PROBLEM STATEMENT — Only the lines below, from the one with "Task: Click Navigate next to shadow$_klass_" through the one with "Click the gear", are to be written out, exactly.

DATA FOR THE TASK —
——————————

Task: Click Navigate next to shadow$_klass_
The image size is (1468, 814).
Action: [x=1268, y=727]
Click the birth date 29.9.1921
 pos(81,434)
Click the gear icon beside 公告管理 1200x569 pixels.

——————————

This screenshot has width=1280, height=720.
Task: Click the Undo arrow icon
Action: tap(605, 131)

——————————

THE ANSWER —
Task: Click Navigate next to shadow$_klass_
The image size is (1468, 814).
Action: [x=1268, y=727]
Click the birth date 29.9.1921
 pos(81,434)
Click the gear icon beside 公告管理 1200x569 pixels.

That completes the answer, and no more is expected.